-- Task description --
In the entries below, go to the line containing "264x270 pixels." and repeat it along with every later line, exactly.

----

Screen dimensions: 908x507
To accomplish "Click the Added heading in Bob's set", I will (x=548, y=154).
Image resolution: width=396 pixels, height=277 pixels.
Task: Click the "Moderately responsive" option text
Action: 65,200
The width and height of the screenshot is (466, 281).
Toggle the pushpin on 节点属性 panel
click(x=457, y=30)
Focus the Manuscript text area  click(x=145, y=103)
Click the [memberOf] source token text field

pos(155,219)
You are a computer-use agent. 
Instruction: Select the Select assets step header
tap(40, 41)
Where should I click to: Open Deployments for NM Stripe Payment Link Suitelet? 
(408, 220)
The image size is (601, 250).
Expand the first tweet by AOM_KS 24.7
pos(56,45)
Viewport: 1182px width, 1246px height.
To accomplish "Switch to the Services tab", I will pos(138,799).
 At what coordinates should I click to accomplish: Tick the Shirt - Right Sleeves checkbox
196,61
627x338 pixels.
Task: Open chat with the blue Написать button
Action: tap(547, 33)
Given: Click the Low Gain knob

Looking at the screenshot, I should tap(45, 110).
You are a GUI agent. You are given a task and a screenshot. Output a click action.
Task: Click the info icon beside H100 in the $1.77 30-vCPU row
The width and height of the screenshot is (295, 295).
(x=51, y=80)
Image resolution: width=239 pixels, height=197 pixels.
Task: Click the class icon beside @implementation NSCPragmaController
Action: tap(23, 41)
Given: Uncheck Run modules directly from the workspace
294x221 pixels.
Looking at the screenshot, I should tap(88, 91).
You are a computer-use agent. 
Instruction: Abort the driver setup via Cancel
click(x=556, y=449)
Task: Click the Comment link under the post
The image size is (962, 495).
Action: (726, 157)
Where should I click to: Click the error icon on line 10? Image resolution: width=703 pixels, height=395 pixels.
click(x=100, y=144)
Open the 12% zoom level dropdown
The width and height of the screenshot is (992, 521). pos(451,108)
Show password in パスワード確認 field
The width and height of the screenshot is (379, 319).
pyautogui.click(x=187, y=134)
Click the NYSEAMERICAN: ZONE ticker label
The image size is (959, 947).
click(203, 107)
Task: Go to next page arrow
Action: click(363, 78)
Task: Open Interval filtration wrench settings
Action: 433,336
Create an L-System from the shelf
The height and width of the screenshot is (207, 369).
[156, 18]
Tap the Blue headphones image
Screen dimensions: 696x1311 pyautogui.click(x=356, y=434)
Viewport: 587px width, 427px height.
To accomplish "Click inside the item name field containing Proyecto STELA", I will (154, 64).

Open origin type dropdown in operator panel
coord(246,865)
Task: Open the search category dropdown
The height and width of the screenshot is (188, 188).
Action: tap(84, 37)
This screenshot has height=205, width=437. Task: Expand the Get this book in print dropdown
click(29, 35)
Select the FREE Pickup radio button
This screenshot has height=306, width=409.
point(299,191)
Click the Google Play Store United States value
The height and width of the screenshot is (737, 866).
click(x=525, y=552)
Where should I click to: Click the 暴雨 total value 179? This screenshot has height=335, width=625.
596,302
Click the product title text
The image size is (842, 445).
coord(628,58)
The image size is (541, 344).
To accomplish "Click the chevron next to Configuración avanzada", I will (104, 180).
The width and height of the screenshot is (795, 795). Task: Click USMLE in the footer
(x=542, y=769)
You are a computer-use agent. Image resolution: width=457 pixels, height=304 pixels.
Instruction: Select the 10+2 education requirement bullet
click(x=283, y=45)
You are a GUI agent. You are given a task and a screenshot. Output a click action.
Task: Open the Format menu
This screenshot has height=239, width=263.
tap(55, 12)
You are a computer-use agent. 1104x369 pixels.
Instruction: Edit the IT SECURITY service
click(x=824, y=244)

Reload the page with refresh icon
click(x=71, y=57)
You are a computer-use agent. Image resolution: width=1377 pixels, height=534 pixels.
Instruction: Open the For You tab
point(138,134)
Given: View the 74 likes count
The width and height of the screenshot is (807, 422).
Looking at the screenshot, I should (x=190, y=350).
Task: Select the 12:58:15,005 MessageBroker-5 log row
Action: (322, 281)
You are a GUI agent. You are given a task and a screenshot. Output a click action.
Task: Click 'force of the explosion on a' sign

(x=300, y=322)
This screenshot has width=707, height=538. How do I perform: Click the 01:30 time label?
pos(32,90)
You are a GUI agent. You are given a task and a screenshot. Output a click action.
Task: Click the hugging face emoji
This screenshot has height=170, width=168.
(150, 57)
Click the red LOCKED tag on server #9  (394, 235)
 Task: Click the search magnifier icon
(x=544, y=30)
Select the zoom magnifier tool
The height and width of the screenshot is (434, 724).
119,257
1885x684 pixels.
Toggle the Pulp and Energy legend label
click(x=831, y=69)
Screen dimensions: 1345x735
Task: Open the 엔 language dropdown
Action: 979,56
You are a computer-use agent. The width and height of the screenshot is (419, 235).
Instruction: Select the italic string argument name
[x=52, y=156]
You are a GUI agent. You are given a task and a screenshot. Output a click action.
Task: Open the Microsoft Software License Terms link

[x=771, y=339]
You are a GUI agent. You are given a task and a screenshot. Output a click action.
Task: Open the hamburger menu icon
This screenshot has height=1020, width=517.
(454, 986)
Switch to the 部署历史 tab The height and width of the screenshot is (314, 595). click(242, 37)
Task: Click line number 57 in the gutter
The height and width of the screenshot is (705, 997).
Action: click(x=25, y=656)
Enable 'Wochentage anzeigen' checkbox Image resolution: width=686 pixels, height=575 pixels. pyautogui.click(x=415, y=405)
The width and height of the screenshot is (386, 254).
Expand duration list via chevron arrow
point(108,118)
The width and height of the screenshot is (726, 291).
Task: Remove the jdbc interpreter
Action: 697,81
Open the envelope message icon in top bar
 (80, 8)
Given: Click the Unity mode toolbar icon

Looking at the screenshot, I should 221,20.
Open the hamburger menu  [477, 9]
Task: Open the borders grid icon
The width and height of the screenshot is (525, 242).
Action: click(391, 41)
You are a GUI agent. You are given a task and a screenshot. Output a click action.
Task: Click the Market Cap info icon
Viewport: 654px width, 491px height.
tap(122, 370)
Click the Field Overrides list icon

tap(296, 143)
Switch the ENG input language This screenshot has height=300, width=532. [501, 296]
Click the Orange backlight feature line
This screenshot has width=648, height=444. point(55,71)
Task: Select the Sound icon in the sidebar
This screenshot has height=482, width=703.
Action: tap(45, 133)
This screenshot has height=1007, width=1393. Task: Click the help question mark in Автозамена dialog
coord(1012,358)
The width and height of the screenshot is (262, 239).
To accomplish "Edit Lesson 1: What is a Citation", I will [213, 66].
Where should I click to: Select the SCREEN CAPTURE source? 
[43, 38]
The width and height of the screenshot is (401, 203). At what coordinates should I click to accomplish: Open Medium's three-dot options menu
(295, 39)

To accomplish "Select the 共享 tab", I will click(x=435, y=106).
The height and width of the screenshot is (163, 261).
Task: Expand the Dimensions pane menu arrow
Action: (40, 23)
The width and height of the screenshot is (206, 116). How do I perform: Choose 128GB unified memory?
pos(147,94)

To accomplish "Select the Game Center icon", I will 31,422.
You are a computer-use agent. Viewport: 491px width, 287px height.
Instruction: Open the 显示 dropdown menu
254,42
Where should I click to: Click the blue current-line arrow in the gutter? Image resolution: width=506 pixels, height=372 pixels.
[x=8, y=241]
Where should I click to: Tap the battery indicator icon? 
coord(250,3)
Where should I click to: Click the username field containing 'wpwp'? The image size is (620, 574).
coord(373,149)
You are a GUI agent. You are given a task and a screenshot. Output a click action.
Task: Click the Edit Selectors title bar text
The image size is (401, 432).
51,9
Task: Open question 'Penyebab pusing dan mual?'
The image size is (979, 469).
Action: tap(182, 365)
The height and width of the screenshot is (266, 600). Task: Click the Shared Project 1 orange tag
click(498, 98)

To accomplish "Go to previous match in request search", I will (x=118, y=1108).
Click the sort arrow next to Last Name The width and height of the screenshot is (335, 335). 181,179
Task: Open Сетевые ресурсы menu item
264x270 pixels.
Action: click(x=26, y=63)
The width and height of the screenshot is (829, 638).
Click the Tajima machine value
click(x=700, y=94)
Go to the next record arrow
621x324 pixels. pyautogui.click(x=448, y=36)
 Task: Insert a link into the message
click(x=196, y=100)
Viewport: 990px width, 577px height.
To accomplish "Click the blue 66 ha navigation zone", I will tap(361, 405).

----

-- Result of the exercise --
264x270 pixels.
Action: click(x=26, y=63)
The width and height of the screenshot is (829, 638).
Click the Tajima machine value
click(x=700, y=94)
Go to the next record arrow
621x324 pixels. pyautogui.click(x=448, y=36)
 Task: Insert a link into the message
click(x=196, y=100)
Viewport: 990px width, 577px height.
To accomplish "Click the blue 66 ha navigation zone", I will tap(361, 405).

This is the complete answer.